Now comes the post-humous publication of Foster Wallace’s The Pale King (Little Brown). You can read about how Micheal Pietsch, Wallace’s editor and Little, Brown publisher,took on the prodigious task of reading the pages Wallace left behind which he lovingly brought The Pale Kinginto a publishable and readable form in Lev Grossman’s faithful recapitulation of Pietsch’s editor’s note.

Grossman does offer this thought though:

The Pale King is complete in one sense: it asks a question and posits an answer.

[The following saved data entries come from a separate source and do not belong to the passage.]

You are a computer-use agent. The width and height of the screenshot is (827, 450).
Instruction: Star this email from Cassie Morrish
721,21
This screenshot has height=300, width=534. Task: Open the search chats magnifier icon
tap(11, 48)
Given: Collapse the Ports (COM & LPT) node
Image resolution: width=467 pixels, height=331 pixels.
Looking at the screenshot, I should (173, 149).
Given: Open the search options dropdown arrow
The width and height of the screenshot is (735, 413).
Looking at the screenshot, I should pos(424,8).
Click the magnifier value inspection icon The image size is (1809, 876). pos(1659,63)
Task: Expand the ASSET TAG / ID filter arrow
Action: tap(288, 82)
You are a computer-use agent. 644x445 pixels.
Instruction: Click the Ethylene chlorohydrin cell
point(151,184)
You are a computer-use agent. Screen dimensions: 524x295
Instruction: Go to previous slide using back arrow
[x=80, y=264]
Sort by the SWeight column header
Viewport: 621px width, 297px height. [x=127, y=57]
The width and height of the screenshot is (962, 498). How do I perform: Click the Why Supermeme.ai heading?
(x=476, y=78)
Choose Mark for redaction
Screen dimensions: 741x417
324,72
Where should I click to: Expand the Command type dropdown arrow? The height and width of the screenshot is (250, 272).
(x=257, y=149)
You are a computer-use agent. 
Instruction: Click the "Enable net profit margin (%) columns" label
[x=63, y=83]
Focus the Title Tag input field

Here and there throughout the book, Wallace alludes to a state of mind, or perhaps a way of being, in which a human being can set aside boredom, or pass through it, to experience reality calmly and openly, appreciating it for its richness without demanding from it anything as easy or satisfying or ready-made as meaning. There’s both a whiff of dorm-room, Zen and the Art of Motorcycle Maintenance mysticism to this idea and a whiff of truth as well. Not everybody in The Pale King is able to find this state of mind, but everybody is looking for it.

Now, part of my motive for writing this notice is to suggest that you restrain yourself from reading the avalanche of chatter that the Pale King will surely loose—unless we are blessed with Charllie Sheen developing aphasia or some other next big thing. The NY Times has already had two reviews and one article on the faux embargo imposed by Little Brown (book was supposed to go on sale April 15 and reviewers were asked not to review or quote from it, or even mention they had copies in their possession). I say read the book. Or read something by Foster Wallace. Or listen to his Kenyon College commencement speech published as a wonderful little book This is Water.

Okay, you might read one piece on Wallace —which I found in an unlikely place—there being odd pockets of intelligence and insight in world of big commercial media. John Jeremiah Sullivan has some smart things to say about Wallace and his place in a fluid evaporating culture. I like this bit of acuity:

Many of Wallace’s readers (this is apparent now that every single one of them has written an appreciation of him somewhere on the Internet) believed that he was speaking to them in his work—that he was one of the few people alive who could help them navigate a new spiritual wilderness, in which every possible source of consolation had been nullified. And Wallace was speaking to them; his native conscientiousness prevented him from shirking the role of sage altogether. It’s in this way that we can understand his frequent and uncharacteristically Pollyanna statements about the supposed power of fiction against solipsism, i.e., that only in literature do we know for sure we’re having “a deep, significant conversation with another consciousness.”

By the way, I have read about 100 pages of The Pale King. It is hilarious. It is dark. And it is dense.